_WORK REQUIRED_: Find the lines below in which the string "computer" occurs. Copy each one.

(Collected data entries)
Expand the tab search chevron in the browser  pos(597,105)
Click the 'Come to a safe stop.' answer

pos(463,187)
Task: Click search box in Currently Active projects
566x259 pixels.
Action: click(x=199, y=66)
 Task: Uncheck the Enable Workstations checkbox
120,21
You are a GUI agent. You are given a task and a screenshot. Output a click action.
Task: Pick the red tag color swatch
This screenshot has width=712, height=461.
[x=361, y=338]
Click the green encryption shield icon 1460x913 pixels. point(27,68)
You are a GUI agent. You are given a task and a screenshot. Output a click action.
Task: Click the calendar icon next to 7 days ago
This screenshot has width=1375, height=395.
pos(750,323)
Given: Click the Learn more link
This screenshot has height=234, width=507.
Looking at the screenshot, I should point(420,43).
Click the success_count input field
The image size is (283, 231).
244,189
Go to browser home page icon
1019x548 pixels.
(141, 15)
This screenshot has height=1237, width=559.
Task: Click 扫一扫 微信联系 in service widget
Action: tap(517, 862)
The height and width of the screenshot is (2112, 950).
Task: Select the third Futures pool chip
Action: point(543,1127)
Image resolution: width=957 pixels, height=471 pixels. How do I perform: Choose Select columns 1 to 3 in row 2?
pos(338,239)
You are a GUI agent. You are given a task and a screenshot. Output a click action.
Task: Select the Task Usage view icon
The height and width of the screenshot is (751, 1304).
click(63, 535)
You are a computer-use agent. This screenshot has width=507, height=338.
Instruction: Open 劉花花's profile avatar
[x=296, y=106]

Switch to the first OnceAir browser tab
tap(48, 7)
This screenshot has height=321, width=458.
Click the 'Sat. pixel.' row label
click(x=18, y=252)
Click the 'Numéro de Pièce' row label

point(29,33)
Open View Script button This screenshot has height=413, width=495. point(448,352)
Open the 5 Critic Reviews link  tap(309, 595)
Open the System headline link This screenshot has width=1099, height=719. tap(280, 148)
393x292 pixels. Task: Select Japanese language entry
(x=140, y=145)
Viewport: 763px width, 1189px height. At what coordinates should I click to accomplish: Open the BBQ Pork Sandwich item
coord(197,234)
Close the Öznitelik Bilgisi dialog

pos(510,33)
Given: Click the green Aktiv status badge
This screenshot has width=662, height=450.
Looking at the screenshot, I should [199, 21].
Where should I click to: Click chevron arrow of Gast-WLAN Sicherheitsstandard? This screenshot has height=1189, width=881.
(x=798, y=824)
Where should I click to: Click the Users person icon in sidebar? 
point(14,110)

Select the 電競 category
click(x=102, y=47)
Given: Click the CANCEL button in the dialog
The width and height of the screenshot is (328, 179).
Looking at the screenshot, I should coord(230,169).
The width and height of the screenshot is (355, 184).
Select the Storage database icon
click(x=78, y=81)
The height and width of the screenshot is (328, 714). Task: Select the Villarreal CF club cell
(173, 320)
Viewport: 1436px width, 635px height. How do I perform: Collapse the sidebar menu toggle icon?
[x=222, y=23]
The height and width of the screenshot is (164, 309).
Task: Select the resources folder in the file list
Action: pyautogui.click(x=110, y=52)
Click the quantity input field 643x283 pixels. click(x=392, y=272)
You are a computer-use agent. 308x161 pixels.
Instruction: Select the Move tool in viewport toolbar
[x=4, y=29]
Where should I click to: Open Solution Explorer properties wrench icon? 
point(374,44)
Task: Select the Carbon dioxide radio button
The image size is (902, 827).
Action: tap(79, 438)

_OUTPUT OF THE TASK_:
You are a computer-use agent. This screenshot has width=507, height=338.
You are a computer-use agent. 308x161 pixels.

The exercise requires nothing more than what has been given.